At least, that’s the hope.

Glad you managed to make sense of the post – I’ve been having a bit of Firefox trouble today.

Me too. I wonder what’s up?

I’m pretty pleased with how this turned out. Thank you. My last question (about these monkeys) is how can I make sure they don’t arrive in certain locations, not just where they already are, but places they couldn’t get to or wouldn’t go?

Some monkeys are an animal. They are plural-named.
Every turn when the monkeys are not in the location and a random chance of one in two succeeds:
	say "With [one of]a clamor of chattering [or]catlike stealth [or]deafening screams [or]clicking and cackling [then at random], the monkeys arrive. They begin to [one of] groom each other [or]eye you suspiciously [or]munch on some fruit [then at random] .";
	move the monkeys to the location.


Instead of taking some monkeys: say "Catching monkeys is non-trivial and you do not succeed."
Instead of burning the some monkeys: say "Do you really think that would improve this situation?"

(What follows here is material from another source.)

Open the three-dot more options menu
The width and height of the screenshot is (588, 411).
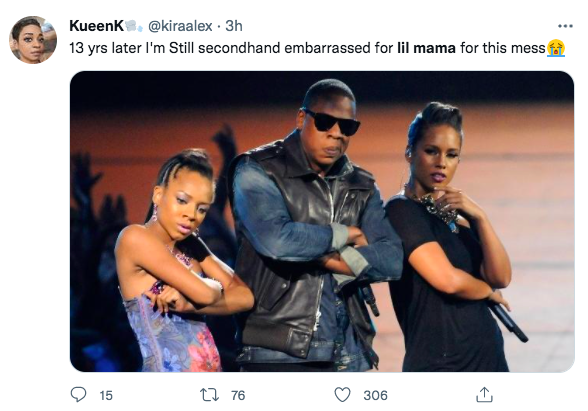565,26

The taking and burning rules were examples, btw; replace them with whatever interactions you want.

But sure!

A room can be monkey-accessible. A room is usually monkey-accessible.
The Grand Ballroom is not monkey-accessible.

Then just add “…and the location is monkey-accessible” to the conditional.

Thanks for that. You’ve explained that well. I will change the set-dressing on those lines after I’ve got the framework right.

I understand the concept but I’m only half-way on the implementation. Somewhere in an upper section/page/part I put -

A room can be monkey-accessible. A room is usually monkey-accessible.
The Grand Ballroom is not monkey-accessible.
The Wreck is not monkey-accessible.
The Cave is not monkey-accessible. [or whatever...]

However, I’m don’t understand-

In my head, saying “a room is usually monkey-accessible” would mean you wouldn’t need to specify that a room was monkey accessible so I’m missing something in this.

Every turn when the monkeys are not in the location and the location is monkey-accessible and a random chance of one in [whatever] succeeds:

Of course. I feel foolish. Thank you.

I’m sure you’ve heard it before, but this is the most patient and generous community ever.

Oh

An interesting thing happened and I wanted to make sure there’s not a bigger problem afoot. When I added the following code-

The game started at The Shallows not the Beach (which is always first). When I switched the order it went back to the beach being first. I know I can specify which location is first but rather than just doing that I wanted to be sure there wasn’t a bigger problem I was just papering over.

Nothing deeper, just a weird little quirk of Inform that can trip people up. Whichever room is mentioned first in the game, no matter where or in what context, is the default starting location.

You can override this with an explicit “the player is in the Beach” or whatnot.

Okay good.

This monkey business is teaching me a lot.

Even though I have the following, I can’t keep the monkeys out of the fruit grove and I want to check the rule that if the monkeys are there already they won’t show up. I could just ban them explicitly but I’d rather I got the rule implementation correct.

Tiny monkeys are an animal. They are plural-named.
Every turn when Tiny Monkeys are not in the location and the location is monkey-accessible and a random chance of one in two succeeds:
	say "With [one of]a clamor of chattering [or]catlike stealth [or]deafening screams [or]clicking and cackling [then at random], the monkeys arrive. They begin to [one of] groom each other [or]eye you suspiciously [or]munch on some fruit [then at random] .";
	move the tiny monkeys to the location.

Part - 2 Where are they

A room can be monkey-accessible. A room is usually monkey-accessible.
The Beach is not monkey-accessible.
The Shallows is not monkey-accessible.

and in the room…

The Fruit Grove is a room.  the fruit grove is north of the headland view. "The air here is thick with the hum of bees and the smell of flowers. Tiny monkeys swing through the branches of a multitude of different fruit trees before resting on branches to chatter at you."

Tiny monkeys are in the fruit grove. The description of tiny monkeys is "Monkeys!".